● Task
The entries should be restated word for word.

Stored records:
*** Begin section ***
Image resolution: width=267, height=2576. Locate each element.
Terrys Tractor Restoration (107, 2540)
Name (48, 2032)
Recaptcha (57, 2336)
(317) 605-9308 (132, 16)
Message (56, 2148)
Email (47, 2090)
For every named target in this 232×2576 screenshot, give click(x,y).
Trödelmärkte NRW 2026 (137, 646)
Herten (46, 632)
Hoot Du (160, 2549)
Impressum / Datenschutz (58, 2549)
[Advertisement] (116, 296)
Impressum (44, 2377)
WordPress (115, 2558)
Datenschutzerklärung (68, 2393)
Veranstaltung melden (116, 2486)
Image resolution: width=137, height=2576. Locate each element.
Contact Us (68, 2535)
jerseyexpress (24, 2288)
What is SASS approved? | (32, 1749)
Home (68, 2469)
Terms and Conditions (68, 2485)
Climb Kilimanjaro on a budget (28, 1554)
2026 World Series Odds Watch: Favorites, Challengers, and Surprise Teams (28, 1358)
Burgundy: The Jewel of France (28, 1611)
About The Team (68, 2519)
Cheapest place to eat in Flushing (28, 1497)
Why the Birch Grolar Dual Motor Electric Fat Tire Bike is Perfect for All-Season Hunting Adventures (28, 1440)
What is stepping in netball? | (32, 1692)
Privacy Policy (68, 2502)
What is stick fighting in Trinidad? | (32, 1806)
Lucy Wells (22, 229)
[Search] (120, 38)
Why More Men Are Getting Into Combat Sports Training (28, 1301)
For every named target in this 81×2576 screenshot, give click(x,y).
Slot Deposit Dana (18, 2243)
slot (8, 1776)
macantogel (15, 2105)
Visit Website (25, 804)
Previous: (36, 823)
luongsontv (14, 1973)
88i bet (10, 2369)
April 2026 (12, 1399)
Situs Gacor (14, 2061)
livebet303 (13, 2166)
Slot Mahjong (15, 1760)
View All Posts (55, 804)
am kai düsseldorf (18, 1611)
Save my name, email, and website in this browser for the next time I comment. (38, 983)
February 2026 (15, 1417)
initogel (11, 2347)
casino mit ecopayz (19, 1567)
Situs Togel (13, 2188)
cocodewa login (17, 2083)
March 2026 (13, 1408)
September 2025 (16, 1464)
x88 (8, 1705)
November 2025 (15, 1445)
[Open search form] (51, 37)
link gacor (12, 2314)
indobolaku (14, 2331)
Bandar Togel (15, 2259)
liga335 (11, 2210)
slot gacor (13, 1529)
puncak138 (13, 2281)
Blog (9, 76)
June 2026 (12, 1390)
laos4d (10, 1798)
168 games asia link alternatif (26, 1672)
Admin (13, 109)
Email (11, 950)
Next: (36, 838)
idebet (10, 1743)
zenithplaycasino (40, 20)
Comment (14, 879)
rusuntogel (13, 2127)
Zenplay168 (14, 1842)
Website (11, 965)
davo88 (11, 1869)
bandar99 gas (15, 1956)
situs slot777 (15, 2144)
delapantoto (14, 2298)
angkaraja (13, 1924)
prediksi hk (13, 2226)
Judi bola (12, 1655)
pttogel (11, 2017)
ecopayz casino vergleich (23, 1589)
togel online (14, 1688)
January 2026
*** End section ***
● Exercise response
Image resolution: width=267, height=2576. Locate each element.
Terrys Tractor Restoration (107, 2540)
Name (48, 2032)
Recaptcha (57, 2336)
(317) 605-9308 (132, 16)
Message (56, 2148)
Email (47, 2090)
For every named target in this 232×2576 screenshot, give click(x,y).
Trödelmärkte NRW 2026 (137, 646)
Herten (46, 632)
Hoot Du (160, 2549)
Impressum / Datenschutz (58, 2549)
[Advertisement] (116, 296)
Impressum (44, 2377)
WordPress (115, 2558)
Datenschutzerklärung (68, 2393)
Veranstaltung melden (116, 2486)
Image resolution: width=137, height=2576. Locate each element.
Contact Us (68, 2535)
jerseyexpress (24, 2288)
What is SASS approved? | (32, 1749)
Home (68, 2469)
Terms and Conditions (68, 2485)
Climb Kilimanjaro on a budget (28, 1554)
2026 World Series Odds Watch: Favorites, Challengers, and Surprise Teams (28, 1358)
Burgundy: The Jewel of France (28, 1611)
About The Team (68, 2519)
Cheapest place to eat in Flushing (28, 1497)
Why the Birch Grolar Dual Motor Electric Fat Tire Bike is Perfect for All-Season Hunting Adventures (28, 1440)
What is stepping in netball? | (32, 1692)
Privacy Policy (68, 2502)
What is stick fighting in Trinidad? | (32, 1806)
Lucy Wells (22, 229)
[Search] (120, 38)
Why More Men Are Getting Into Combat Sports Training (28, 1301)
For every named target in this 81×2576 screenshot, give click(x,y).
Slot Deposit Dana (18, 2243)
slot (8, 1776)
macantogel (15, 2105)
Visit Website (25, 804)
Previous: (36, 823)
luongsontv (14, 1973)
88i bet (10, 2369)
April 2026 (12, 1399)
Situs Gacor (14, 2061)
livebet303 (13, 2166)
Slot Mahjong (15, 1760)
View All Posts (55, 804)
am kai düsseldorf (18, 1611)
Save my name, email, and website in this browser for the next time I comment. (38, 983)
February 2026 (15, 1417)
initogel (11, 2347)
casino mit ecopayz (19, 1567)
Situs Togel (13, 2188)
cocodewa login (17, 2083)
March 2026 (13, 1408)
September 2025 (16, 1464)
x88 (8, 1705)
November 2025 (15, 1445)
[Open search form] (51, 37)
link gacor (12, 2314)
indobolaku (14, 2331)
Bandar Togel (15, 2259)
liga335 (11, 2210)
slot gacor (13, 1529)
puncak138 (13, 2281)
Blog (9, 76)
June 2026 (12, 1390)
laos4d (10, 1798)
168 games asia link alternatif (26, 1672)
Admin (13, 109)
Email (11, 950)
Next: (36, 838)
idebet (10, 1743)
zenithplaycasino (40, 20)
Comment (14, 879)
rusuntogel (13, 2127)
Zenplay168 (14, 1842)
Website (11, 965)
davo88 (11, 1869)
bandar99 gas (15, 1956)
situs slot777 (15, 2144)
delapantoto (14, 2298)
angkaraja (13, 1924)
prediksi hk (13, 2226)
Judi bola (12, 1655)
pttogel (11, 2017)
ecopayz casino vergleich (23, 1589)
togel online (14, 1688)
January 2026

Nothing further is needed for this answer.